Меня сбросило со стула, как взрывной волной. Банка сгущенки отлетела в сторону, выплеснув остатки. Все это я видела краем глаза, как в замедленной съемке. Но ничего уже не имело значения. Во весь экран – лицо генерала Третьякова, такое знакомое по плакатам, газетам и телепередачам. И не только по ним, да, не только…
Длинное, немного лошадиное лицо, глаза с желтой искрой, кривоватые зубы, обнажившиеся в усмешке, довольно длинные для военного волосы – рыжие, и над виском – бесцветная белая прядь. Может быть, просто седина, генерал ведь уже не молод. Но «элементарная логика» (чуть-чуть слишком мягкое «л», немного слишком отчетливое «о») подсказывала совсем иное.
Не помню, как схватила куртку и выскочила из дома, слышала, как что-то кричала мама, но я уже не разбирала ее слов. Ослепительно холодное зимнее солнце, хрустящий снег, слишком медленный трамвай. Бастионный мостик через канал, я поскользнулась на его крутой заледенелой спине, упала, вскочила, побежала дальше. Там, вдалеке ярко-красные черепичные крыши домов Старого города, почти невидимые на солнце тонкие башни. Да и что увидишь сквозь соленые, обжигающие и моментально стынущие на щеках слезы. Я плачу? Нет, я не плачу, от ярости люди не плачут, это просто солнце режет глаза.
Гимназический парк, под ногой ломается еловая ветка, снова падаю, встаю, бегу.
– Марта, Марта, куда так спешишь? – кричит кто-то в спину.
Не откликаюсь.
Значит, все неправда, все – ложь, одна сплошная черная ложь, без просвета. Господи, как я раньше не догадалась! Зачем он водил меня в Заозерье? На каток? Как бы не так! Он говорил, что ходит в Заозерье каждый месяц. Зачем? Могли бы убить, но отвезли в Штаб. Я замерла, точнее больше не переставляла ноги, но вихрь и ледяная дорожка парка тащили меня вперед еще метров двадцать. «А пятого января штаб разбомбили. Элементарная логика подсказывает!»

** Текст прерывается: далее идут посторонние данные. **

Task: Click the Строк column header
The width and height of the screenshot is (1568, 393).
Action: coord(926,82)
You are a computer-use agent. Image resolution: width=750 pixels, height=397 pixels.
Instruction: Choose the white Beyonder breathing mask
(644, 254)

Звонок на перемену еще не прозвенел. А ребят из нашего класса видно не было: кто-то гулял в парке, кто-то еще не пришел. Коридор третьего этажа был абсолютно пуст, только на подоконнике сидел Дед собственной персоной, читал книжку. Спокойный такой, невозмутимый. Будто ничего не случилось. Хотя да, у него-то как раз ничего не случилось, вот, даже заранее явился, хотя частенько опаздывал. Я подошла неслышно и только тут сообразила, что сумка с учебниками и тетрадями осталась дома. Да и зачем они мне сегодня, учебники!
Дед, видимо, все же услышал мои шаги. Оторвался от книжки, улыбнулся, потом удивленно вскинул брови – видок у меня, наверняка, был тот еще. Но спросить ничего не успел. Я ударила его кулаком – в челюсть, в нос, не знаю, рука съехала, удар получился несильным, скользящим. Дед оторопело отшатнулся, однако опять не успел ничего сказать. Сказала я:
– Так значит, «беженец из Синереченска Александр Извид». Зовут-то тебя хотя бы Александр? Элементарная логика подсказывает, что как-то иначе.

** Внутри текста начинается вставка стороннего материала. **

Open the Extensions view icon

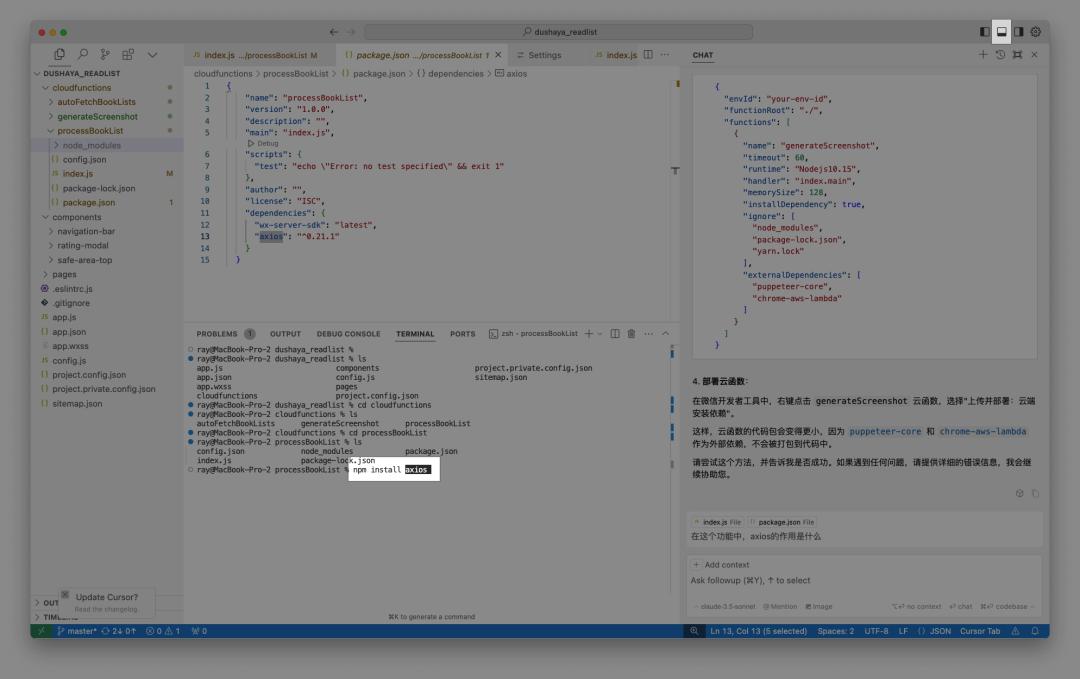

Он сразу все понял, закусил губы. И теперь ошибиться было просто невозможно: передо мной стоял Третьяков-младший, сын военного преступника, главнокомандующего сепаратистской армией РОСТ Родиона Третьякова.
– Марта, ты не думай… Меня и правда – Александр, Санька… Только давай здесь не будем об этом. Пойдем на улицу, в парк, до урока еще есть время.

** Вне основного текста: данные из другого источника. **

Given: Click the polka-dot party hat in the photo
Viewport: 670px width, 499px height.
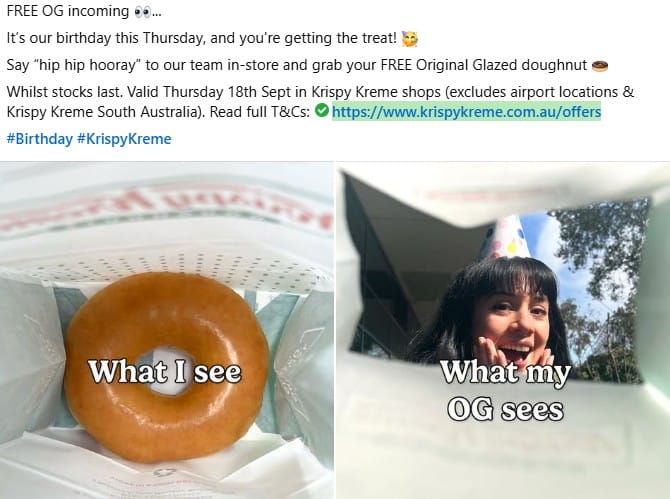Looking at the screenshot, I should click(506, 238).
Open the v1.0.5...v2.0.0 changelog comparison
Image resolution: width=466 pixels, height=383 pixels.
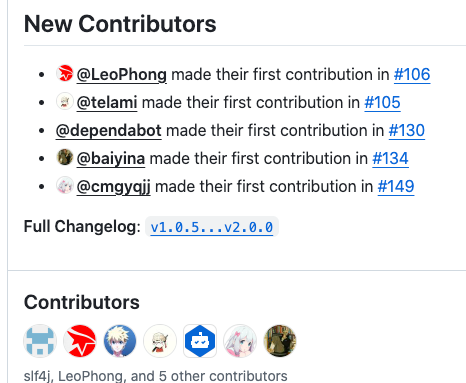click(x=212, y=227)
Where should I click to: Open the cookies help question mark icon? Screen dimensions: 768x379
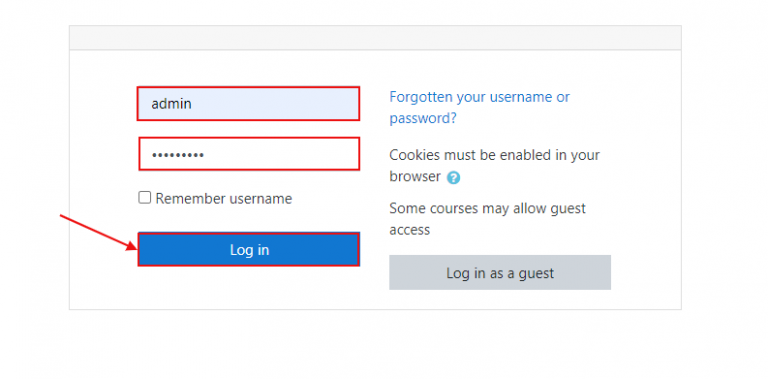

Но, как оказалось через долю секунды, времени у нас уже не осталось. Потом мы несколько раз обсуждали, видел ли Черный Иосиф разыгравшуюся между нами сцену. И приходили к выводу, что нет. Да и в любом случае это уже не играло никакой роли. Как выяснилось, он давно следил за Дедом и еще в конце прошлого года нашел доказательства, что тот – сын Родиона Третьякова. И просто ждал подходящего случая. Этот январский день, когда директора Силика не было в школе и на хозяйстве находился один Помойка, показался ему вполне подходящим. И все же нет-нет да и подкатит горькая мысль, что это я выдала Деда. И себя тоже.
– Вот и попались, выродки собачьи, – негромко сказал он, схватив нас и впрямь как щенков своими железными руками.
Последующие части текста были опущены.